Special from Sasquatch…
A few posts ago a fight broke out here in the circus stands when Dr. Detroit and Dogboy squared off over “burliness” in cycling. (See comments section of the recent post entitled, “Fat Lad Doesn’t Care”). Predictable responses flared up like a small-town fireworks show.
Dr. D. kicked it off with a cranky Rodney King diatribe aimed at BRC culture (Can’t we all just ride our bikes, you macho losers?). HiTops promptly dove under the couch, peeing on himself a little with the self-deprecating, “projection” defense (We hate ourselves, bro!). Dogboy came hard with a chest-pounding, noble savage defense (I kick ass, but only after I’ve tended the babies!). Wrecking Ball, applauded by Jill, came off the top rope with a message of tolerance and diversity, nicely couched in sarcasm, and the rest of us alternately piled on and scattered like derisive jackals. It was big fun.
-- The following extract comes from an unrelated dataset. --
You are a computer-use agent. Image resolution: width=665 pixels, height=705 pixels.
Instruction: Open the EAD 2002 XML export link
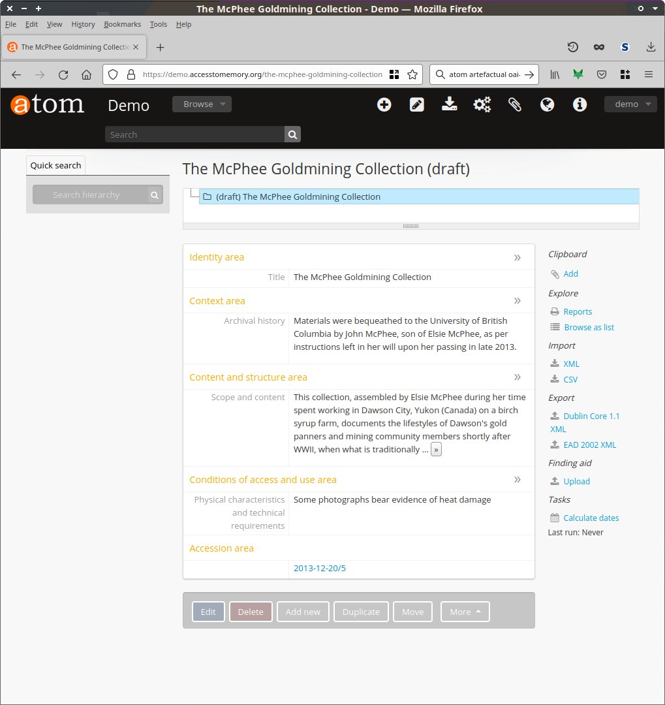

But here’s the thing: the beast lives. Call it the Id (if you’re fond of cigars), the Warrior, the Wildman, or the Witch, but the beast lives in you. If you don’t set a place for it at the table with the rest of you, you WILL be feeding it out back. And when the beast needs an efficient fork for gathering the weakness of the OTHER and stuffing its greedy face, a bicycle will do just fine. A bicycle will slip in between your ribs silky smooth and silent, and a talented assassin will never even mention the tastiness of your heart. He might be pedaling along talking to you about a party or his dog or his investment plan while he wipes his blade clean of your boiling blood.
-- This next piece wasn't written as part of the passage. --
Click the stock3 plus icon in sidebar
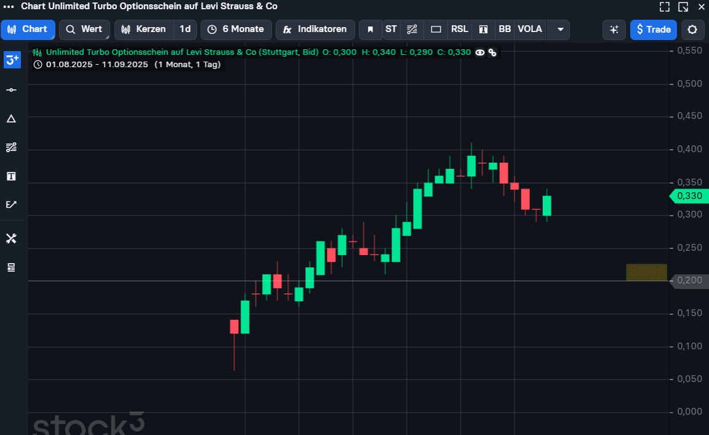The image size is (709, 435). tap(12, 60)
It’s the roundness of those damn wheels. They roll. They roll when you’ve got a hundred miles left in you and they roll just the same when you’re silently praying to make it the last block home.
Four riders, each cruising along together at 21 miles per hour, can be in four, completely separate states of being anywhere between lifting off to heaven to dangling over hell, and all four sets of wheels roll just the same. Those wheels roll smooth, straight and true, even when your heart, legs, and lungs are playing a cacophonous symphony of suffering only you can hear.
Remember when you used to light firecrackers and the fuse would burn all the way down inside one of them, but then for some reason it wouldn’t blow? It just lay there in the street, bristling with intention. You’d have no idea if it was safe or if it was a slow smoldering cannon stringing out the blow until the moment you reached out to pick it up. Cycling pain and its delivery systems are kind of like that.
You don’t know what you’ve got compared to what the other guy’s got until he either explodes up the trail away from you or implodes to a crawl behind you. Maybe he stays right with you but you don’t know what that means either. You’re sure he’s got to blow soon but he doesn’t, maybe because he’s just barely strong enough to stay ahead, or maybe because he’s humoring you, or maybe he’s thanking God you both have to stop to consult a map, or maybe right in the middle of wondering about him and how close he is to the crushing point, you blow, or you catch a second wind and you’re invincible again and its not even about him any more because he’s functionally dead in your shiny wake. Meanwhile, to the fox squirrels watching from the trees, it all looks like a pack of shiny beasts running through the woods at 16 mph, unified like migrating Elk.
But the beast knows. However it goes down, the beast eats. The bike is a sword. The bike is a war hammer. The bike is a rusty, underestimated gun.